My daughter Anne moved to Atlanta three and a half years ago while her husband attended chiropractic school. (From which he will graduate with his doctorate this year!!)
The weather, in contrast to their native Michigan, is wonderful there. Most of the time. The last few days have been the exception. We've had a lot of snow here in Ann Arbor this year. But then again, a lot of snow is not all that uncommon for us.
Liz, who is in high school, has had 7 snow days already. That is quite a few, even for here.
We scarcely have enough room to put the snow when we shovel because it just keeps coming. But in Michigan we know this can happen and we're prepared. (Otherwise the state would be uninhabitable in the winter. :-) After a bad snowstorm it's about 12 hours, often less, before the streets are just fine. Even my own residential street is usually plowed within 24 hours. And when a lot of snow is predicted our salt trucks are out sometimes before the snow even begins to fall. They know what they are about.
Not so in Atlanta where my daughter Anne lives. She left work Tuesday afternoon and just got home a few hours ago, some 36 hours after she had left. There were some thousand accidents all over the freeways. Nearly all the major streets were closed because of accidents. The cars already out were gridlocked. The salt trucks had not been out early and when the roads were bad they could not get down them because it was like a parking lot. All snow and ice. Even my daughter and son-in-law, very experienced snowy weather drivers, both got stuck on the ice. My daughter had been on a hill and she had the momentum to make it up if someone in front of her had not stopped. Then she could only spin her wheels. A friend about a mile away came and picked her up and she spent the night with them.

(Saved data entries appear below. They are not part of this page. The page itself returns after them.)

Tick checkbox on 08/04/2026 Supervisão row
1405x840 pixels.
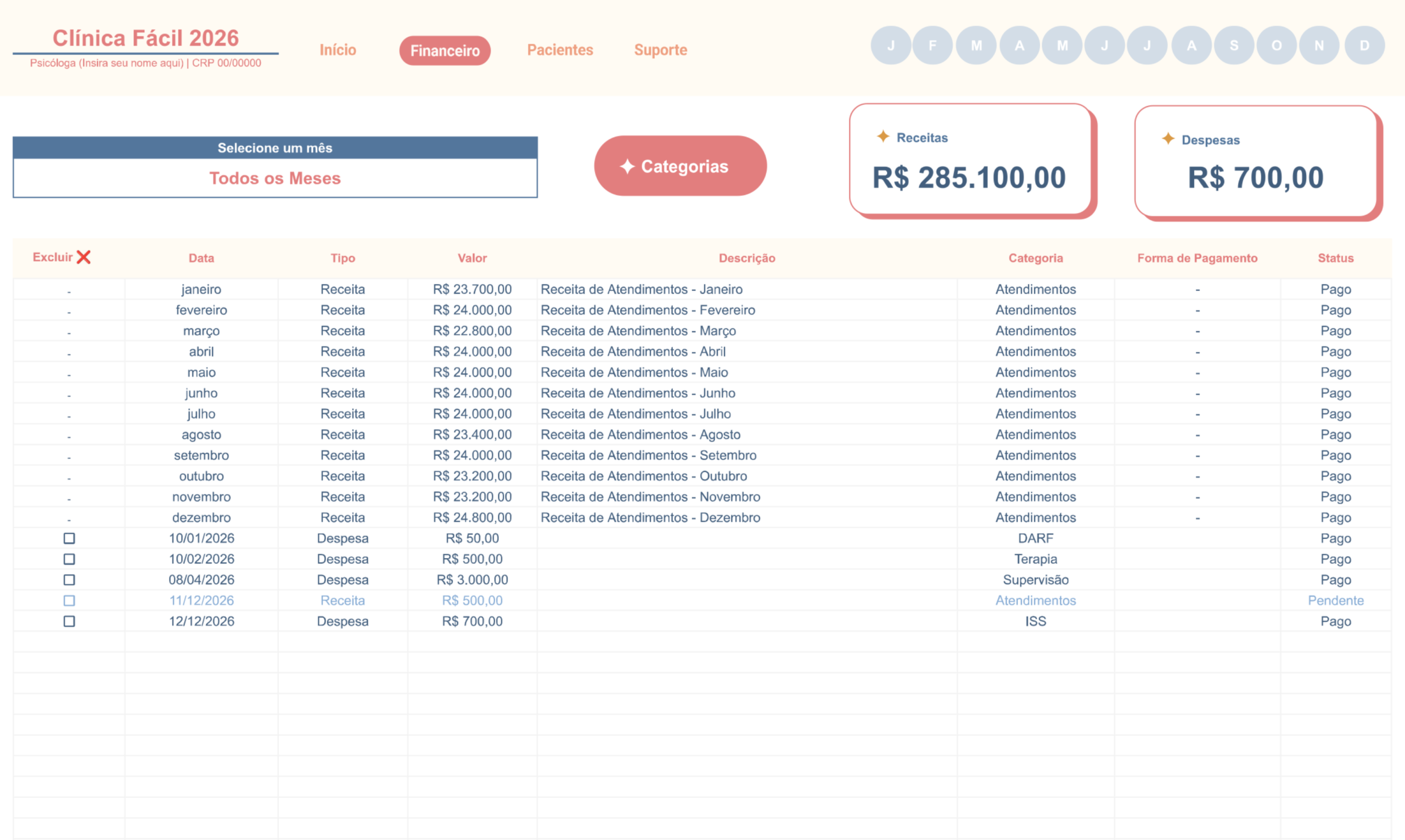pyautogui.click(x=69, y=579)
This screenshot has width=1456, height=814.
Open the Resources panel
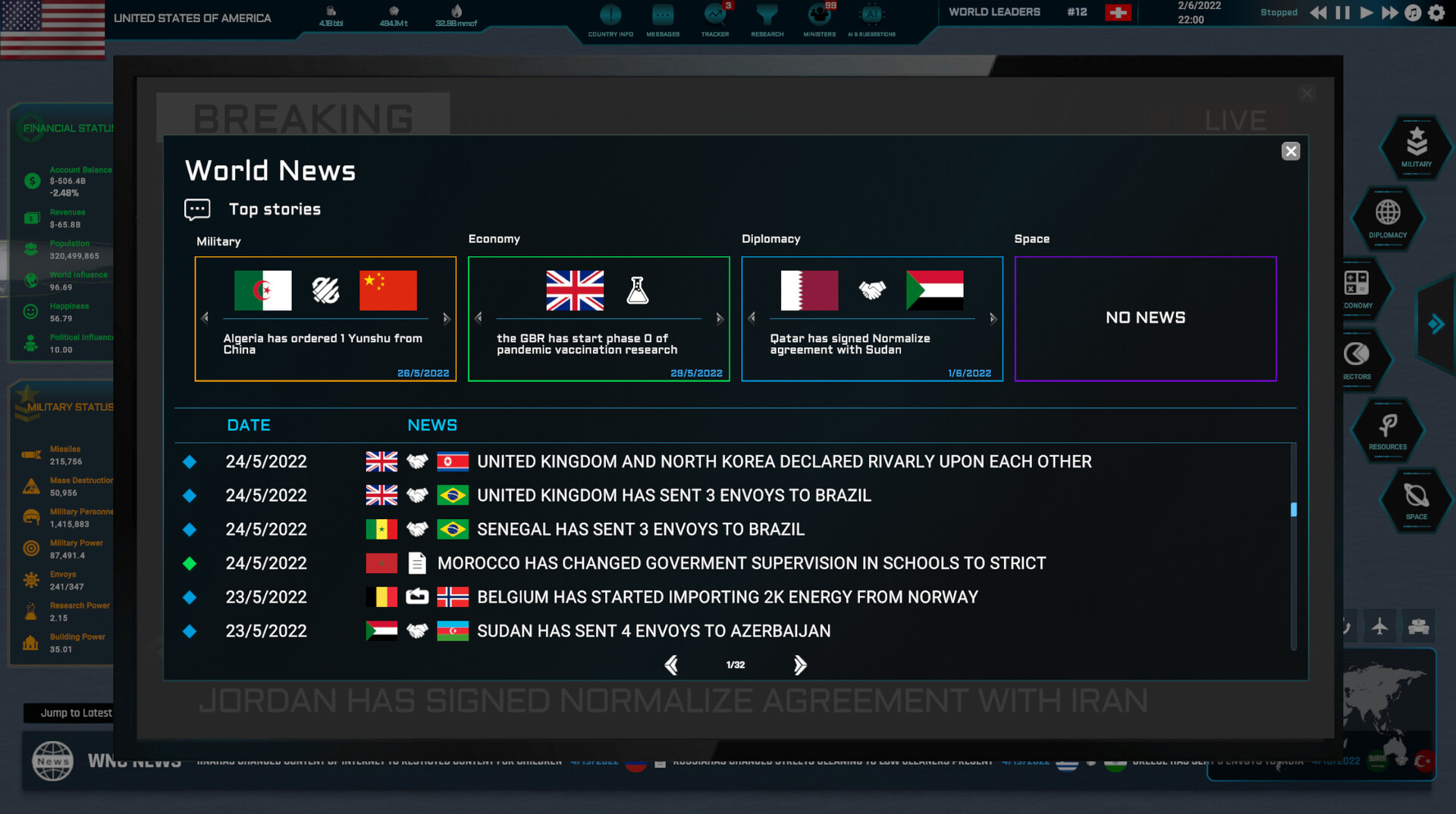[x=1387, y=430]
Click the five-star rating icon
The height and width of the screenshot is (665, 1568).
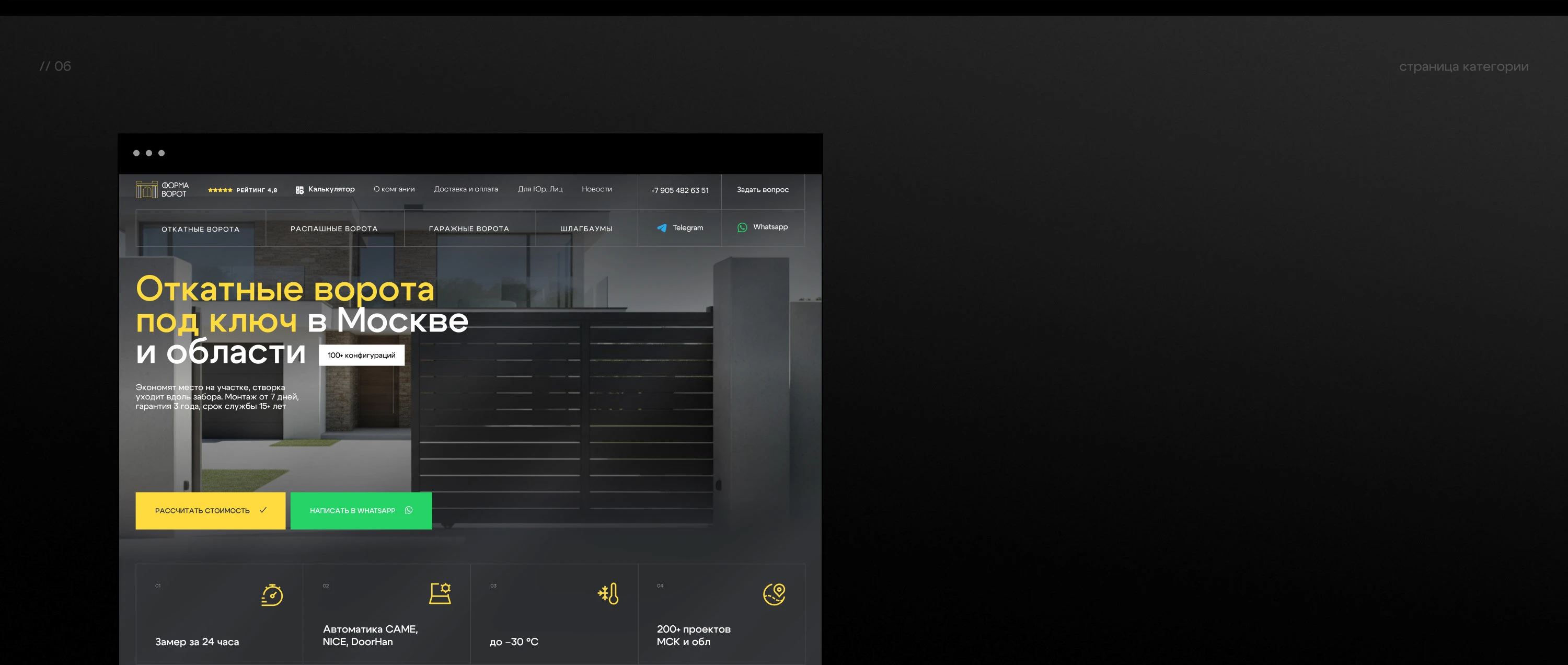pyautogui.click(x=220, y=190)
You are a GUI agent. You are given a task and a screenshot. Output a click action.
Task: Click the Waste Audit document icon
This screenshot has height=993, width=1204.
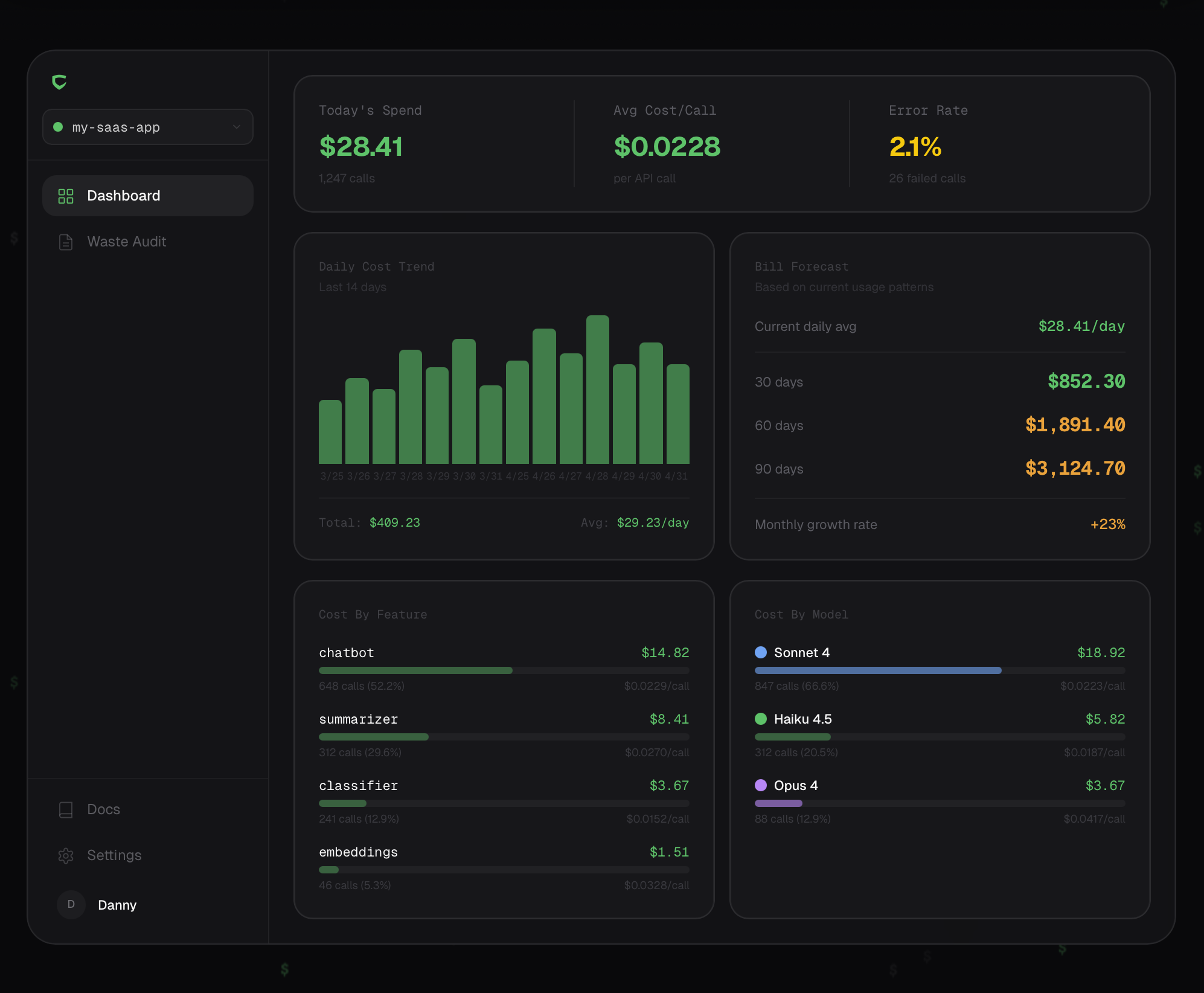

As Anne ventured out today to make her way home she started to count the number of stranded cars on the highway. She stopped when she got to two hundred. Reports were that about a million cars were stranded in Atlanta. In short, it was a disaster!! A very dangerous situation for many, many people.
So...I've concluded that in bad winter weather it's much safer to live in Michigan. Yes, we get a lot more bad weather. But we are never in a situation where it can't be handled. Yesterday as I drove my younger daughter Mary to the University of Michigan we saw a tiny plow clearing the walkway/bike path along Washtenaw Avenue, a major thoroughfare. Nice, I thought. This is why we can live here.
And God bless those road crews who are out there, day and night, in frigid temperatures clearing our way so we can travel safely. May the Lord always keep them safe as they do the work that ensures that we are.